**EXERCICE COURT 1**:
Dans le passage, énumérez toutes les parties qui ont présenté des observations écrites et comparu à l'audience.
**EXERCICE COURT 2**:
Recopiez le segment du passage qui commence aux mots « 16. Dans cet » et se termine après les mots « de ses employés. ».

**PASSAGE FOURNI**:
2) Un fonds de pension créé dans le but de constituer, pour ses affiliés, une pension de retraite au coût le plus bas possible, et dans le cadre duquel un patrimoine est apporté et investi par les affiliés ou en leur nom, avec partage des produits engendrés, peut-il être qualifié de ‘fonds commun de placement’ au sens de l’article 13, B, sous d), point 6, de [la sixième directive ]?»
14. PPG Holdings, le Royaume des Pays-Bas, le Royaume-Uni de Grande-Bretagne et d’Irlande du Nord et la Commission européenne ont présenté des observations écrites et ont comparu à l’audience du 6 février 2013 pour y être entendus en leurs observations orales.
Appréciation
Deuxième question
15. Il ressort clairement de la décision de renvoi que, dans la procédure nationale, la deuxième question ne se pose qu’en cas de réponse négative à la première. En outre, la Cour a désormais répondu en substance à la deuxième question dans son récent arrêt dans l’affaire Wheels Common Investment Fund Trustees e.a. ( 9 ).
16. Dans cet arrêt, la Cour a considéré qu’un fonds d’investissement regroupant les actifs d’un régime de pensions de retraite ne relève pas de la notion de «fonds communs de placement», au sens de l’article 13, B, sous d), point 6, de la sixième directive et de l’article 135, paragraphe 1, sous g), de la directive 2006/112, dont la gestion est susceptible d’être exonérée de la TVA à la lumière de l’objectif de ces directives et du principe de neutralité fiscale, dès lors que les affiliés ne
supportent pas le risque de la gestion dudit fonds et que les cotisations que l’employeur verse au régime de pensions de retraite constituent un moyen pour lui de s’acquitter de ses obligations légales vis-à-vis de ses employés.
17. Par conséquent, dès lors que le fonds dont il est question en l’espèce s’avère satisfaire à l’ensemble des trois critères énoncés dans cette décision [il regroupe les actifs d’un (ou de plusieurs) régime(s) de pensions de retraite, les affiliés ne supportent pas le risque de la gestion et l’employeur cotise afin de s’acquitter de ses obligations légales vis-à-vis de ses employés], les services en cause dans la procédure au principal ne sont pas exonérés de la TVA au titre de l’article 13, B,
sous d), point 6, de la sixième directive.
Première question
18. Il ressort des propos tenus à l’audience que le fonds a été créé conjointement par l’ensemble des sociétés du groupe PPG Holdings pour assurer une retraite à leurs salariés, mais que, au sein de ce groupement, c’est PPG Fiber Glass qui a conclu les contrats et effectué les paiements relatifs aux services en cause. En outre, il résulte clairement de la formulation de la question que, selon la juridiction de renvoi, il n’y a pas lieu de faire une distinction entre le groupement et ses membres.

**ENREGISTREMENTS FOURNIS**:

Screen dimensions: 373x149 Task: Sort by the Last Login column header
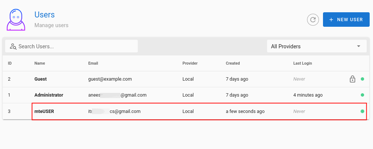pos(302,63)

---

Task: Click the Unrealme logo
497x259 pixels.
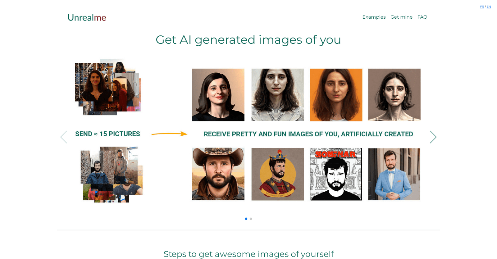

**RÉPONSE ATTENDUE 1**:
PPG Holdings ; le Royaume des Pays-Bas ; le Royaume-Uni de Grande-Bretagne et d'Irlande du Nord ; la Commission européenne.

**RÉPONSE ATTENDUE 2**:
16. Dans cet arrêt, la Cour a considéré qu’un fonds d’investissement regroupant les actifs d’un régime de pensions de retraite ne relève pas de la notion de «fonds communs de placement», au sens de l’article 13, B, sous d), point 6, de la sixième directive et de l’article 135, paragraphe 1, sous g), de la directive 2006/112, dont la gestion est susceptible d’être exonérée de la TVA à la lumière de l’objectif de ces directives et du principe de neutralité fiscale, dès lors que les affiliés ne
supportent pas le risque de la gestion dudit fonds et que les cotisations que l’employeur verse au régime de pensions de retraite constituent un moyen pour lui de s’acquitter de ses obligations légales vis-à-vis de ses employés.